Rick laughed, and Evie sneered, which of course he didn’t detect in the slightest. “You always say the most charming little things.” He looked at her like an amusing exhibit, one you stared at in wondrous curiosity while shoving fairy floss down your throat.
She needed him gone, preferably before her boss arrived. It really wasn’t necessary for The Villain to know her judgment had ever been that poor.
“Well, it was nice seeing you again, but like I said, I’m meeting someone.” Evie sounded firm and confident. It made her feel like a totally different woman from the one who had last spoken to Rick. Like she not only knew she deserved better but believed it.
She was calm, cool, collected.
That is, she would’ve been, if Rick would have stopped talking. “Not a…lover?” His eyes held an astonishment that made her chafe. “I must say, I’m surprised.”
“Why?” Evie’s tone was sweet, even docile-sounding. But someone who knew her better would hear the danger in the question, see the quick anger building behind her eyes.
“Well.” Rick angled his head at her, like the question had an obvious answer. “It’s you.” Such small, seemingly innocent words, but they had the force to knock the wind from her sails. They were pointed, with so many different interpretations, her mind began throwing words at her.
Irritating. Irrational. Failure.
If the arrogant ass would’ve just kept that little opinion inside, she wouldn’t have looked up with such vengeance. She would’ve ignored her boss walking through the doors, cloak pulled over his dark head. A strong attempt to get rid of Rick before The Villain arrived at her table would’ve been made.
But none of that happened. Rick had in no certain terms issued a label upon her that said she was too much a burden for a lover. And nothing much mattered to her pounding emotions besides proving him wrong.
When The Villain saw her, he nodded in greeting, lowering his hood slowly. Upon spying Rick staring down at her, he frowned. He began walking toward her with such purpose, her toes curled. Evie sucked in a sharp breath, gripping the table once, before nearly exploding from her seat.

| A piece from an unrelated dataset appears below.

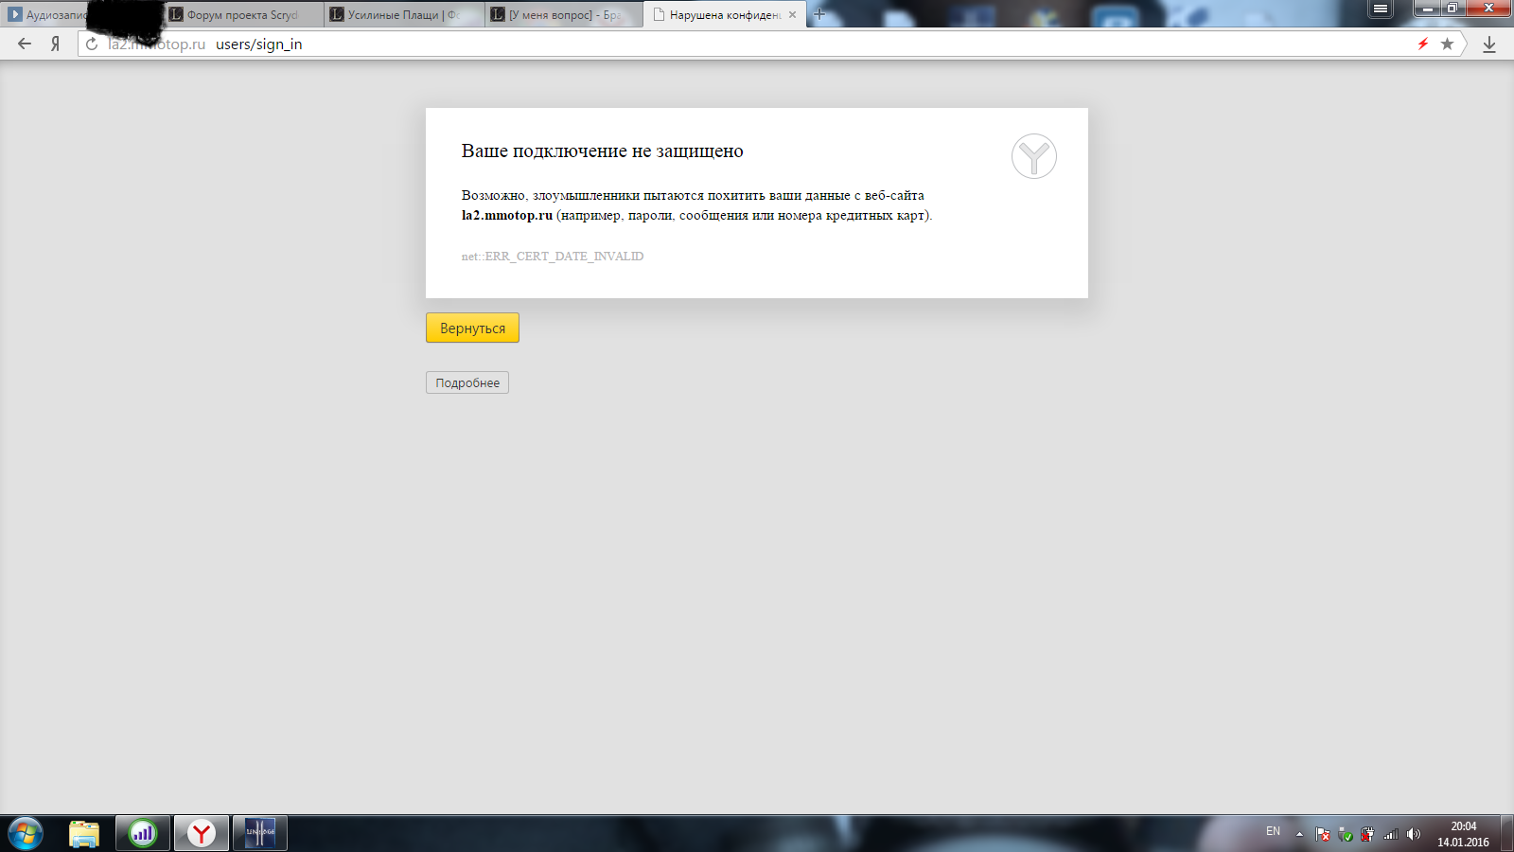Click the Yandex logo in the warning card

She made it to her boss in two large strides and threw an arm around his middle, snuggling into his side.
He tensed all over, so quickly and rigidly that Evie thought for a moment she might have frozen him somehow. But she felt his head move down to her, and she couldn’t bring herself to look at him. Even when he questioned slowly, “Sage… Might I ask why you’re clinging to me like a barnacle?”
She didn’t answer him, just looked back to Rick, whose jaw had fallen to the floor. Evie reached up and patted The Villain’s chest awkwardly. “This is, uh…my lov…er.” She stumbled over the last words, and her boss made an unearthly choking sound.

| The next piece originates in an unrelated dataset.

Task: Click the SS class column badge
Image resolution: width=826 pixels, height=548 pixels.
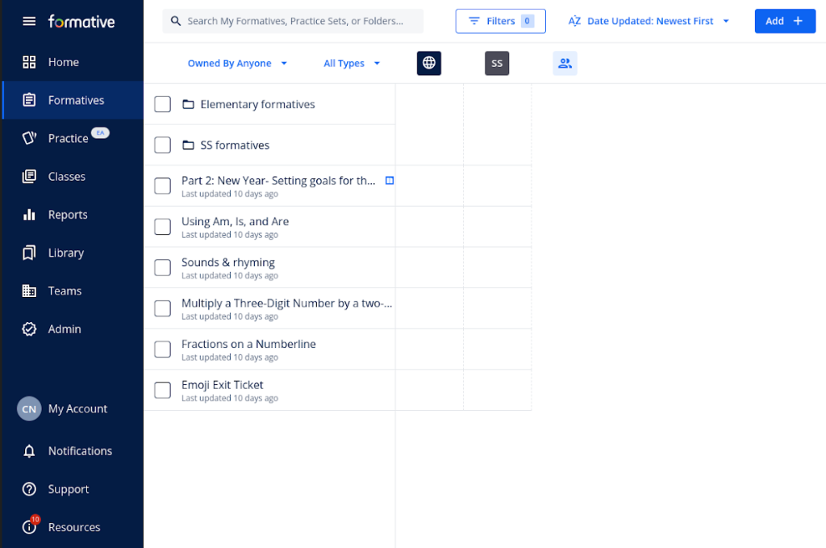Action: (x=497, y=63)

Evie did look at him then, and his face held a frank horror. His mouth was still open slightly and his brows were so furrowed that they touched. “This is Rick,” Evie said with wide, pleading eyes. “He is someone I used to see.”
The Villain searched her face, and Evie forced a smile, trying to mask the panic she felt. But when her boss tilted his expression back up to Rick, his face was a mask of cool.
“Hello.” Clear warning rang through the hollow edges of the greeting.
Rick sized The Villain up and had the common sense to let the cocky smile slip away. “Oh, hello.”
Her boss couldn’t decide what to do with the hand that was hovering over Evie’s shoulder. She resisted amusement when the arm fell stiffly around her. His lips thinned when Rick tracked the movement.
“Well, Rick, it was delightful seeing you, but you should go,” Evie pressed. “We have lots to do!” The look of scrutiny made her squirm. “Like each other!” She laughed, but she felt her boss jolt under her hands as if she’d slapped him.
Rick coughed before shaking his head and laughing snidely. He started to strut past them but stopped to clap a hand on The Villain’s shoulder. “Good luck.”